Michelle I'm praying for you and Pat's daughter 
Need more prayers I need to poo:HistericalSmiley:
I love you:wub:
tomorrow will be even a better day


----------



## wkomorow (Aug 26, 2011)

I hope you feel better each day. Just rest for now. I am sorry you aren't feeling so well. Wishing you good health soon.


----------



## Maglily (Feb 3, 2009)

It's so good to hear from you Paula and very happy you are OK !


----------



## Snowbody (Jan 3, 2009)

Aw Paula. I'm so sorry that you're feeling...uh, crappy. :w00t::innocent: Hoping each day brings a more comfort. Glad you got through the surgery. The report that I saw on here and FB was that there wasn't cancer. Hoping that's so and that's worth celebrating :chili: gently. Sending lots of prayers, love and kisses. :smootch:


----------



## lydiatug (Feb 21, 2012)

Love you Paula, me & the girls are hoping every day is a little better than the last and that you are feeling "relieved" soon!


----------



## michellerobison (Dec 17, 2009)

You know dog lovers when we want to see poo..It always binds me up when I have surgery, try drinking lots of water and try Colace at least 2 at a time for three times a day, so at least 6 anyway.. I took Colace a couple days before surgery, because the anesthesia and meds will bind you up..


----------



## glo77 (Feb 10, 2015)

Your colon is your large intestine so everyone is right. Prayers continue. Thanks for stopping by and hope you feel much much better very soon.


----------



## kd1212 (Nov 5, 2013)

Paula,

I'm so sorry that you're in pain, but soon this will all be behind me. I think about you every day. Sending you love and hugs:wub:

xoxo
Kim


----------



## maggieh (Dec 16, 2007)

It's good to see your post, and we hope you are feeling better. Sending prayers that everything works out "in the end." :blink:


----------



## maddysmom (Mar 8, 2012)

Awe Paula...good to see that your up to writing. You've been in my thoughts and prayers every day. I hope each day gets better and that this is all behind you.
Love you. Xoxo


----------



## jane and addison (Nov 1, 2012)

Get better soon.

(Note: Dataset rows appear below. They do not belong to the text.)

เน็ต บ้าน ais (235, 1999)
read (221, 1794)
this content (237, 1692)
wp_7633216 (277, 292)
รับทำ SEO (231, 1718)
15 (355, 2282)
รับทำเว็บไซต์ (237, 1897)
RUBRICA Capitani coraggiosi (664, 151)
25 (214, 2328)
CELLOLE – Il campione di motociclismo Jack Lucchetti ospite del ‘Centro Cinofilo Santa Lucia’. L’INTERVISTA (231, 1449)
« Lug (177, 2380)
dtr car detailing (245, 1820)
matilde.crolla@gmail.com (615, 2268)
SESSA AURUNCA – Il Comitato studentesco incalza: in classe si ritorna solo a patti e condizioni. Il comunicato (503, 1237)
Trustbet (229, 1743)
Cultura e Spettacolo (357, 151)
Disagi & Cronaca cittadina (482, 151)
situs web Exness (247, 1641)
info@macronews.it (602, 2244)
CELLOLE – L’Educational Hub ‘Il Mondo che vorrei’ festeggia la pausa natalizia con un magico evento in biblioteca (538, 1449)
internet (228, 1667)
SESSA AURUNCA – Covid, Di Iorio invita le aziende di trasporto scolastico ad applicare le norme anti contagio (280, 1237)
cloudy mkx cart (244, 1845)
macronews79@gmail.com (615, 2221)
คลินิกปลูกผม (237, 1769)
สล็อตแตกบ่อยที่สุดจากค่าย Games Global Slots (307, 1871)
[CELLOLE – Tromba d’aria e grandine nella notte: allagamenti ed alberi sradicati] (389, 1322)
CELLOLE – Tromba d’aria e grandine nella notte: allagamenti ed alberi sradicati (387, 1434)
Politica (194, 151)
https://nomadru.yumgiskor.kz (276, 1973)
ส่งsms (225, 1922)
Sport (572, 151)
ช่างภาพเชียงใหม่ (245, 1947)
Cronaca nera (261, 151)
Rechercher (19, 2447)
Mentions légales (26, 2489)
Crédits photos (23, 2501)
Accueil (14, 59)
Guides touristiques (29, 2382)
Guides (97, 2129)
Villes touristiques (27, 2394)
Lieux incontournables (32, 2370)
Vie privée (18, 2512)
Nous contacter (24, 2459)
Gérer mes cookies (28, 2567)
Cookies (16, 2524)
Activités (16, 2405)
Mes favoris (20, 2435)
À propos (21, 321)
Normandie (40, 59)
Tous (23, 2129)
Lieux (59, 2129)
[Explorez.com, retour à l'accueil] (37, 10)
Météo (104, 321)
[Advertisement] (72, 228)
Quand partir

The little one need you. Hugs and puppy kisses from Belle and Petey.


----------



## Furbabies mom (Jul 25, 2011)

im praying that you'll be feeling better real soon!!


----------



## Snowball Pie's Mommi (Oct 16, 2008)

Paula just called me a little while ago and at first I thought I heard her say that she wants to *coo* ... but, actually what she said was that she wanted to "poo" 

She sounded so tired ... so, I encouraged her to get rest. One doesn't get much rest while being in the hospital ... they even tend to wake you in the middle of the night to take vitals.

Paula, as you know, my prayers continue for you ... I pray you feel all better real soon. 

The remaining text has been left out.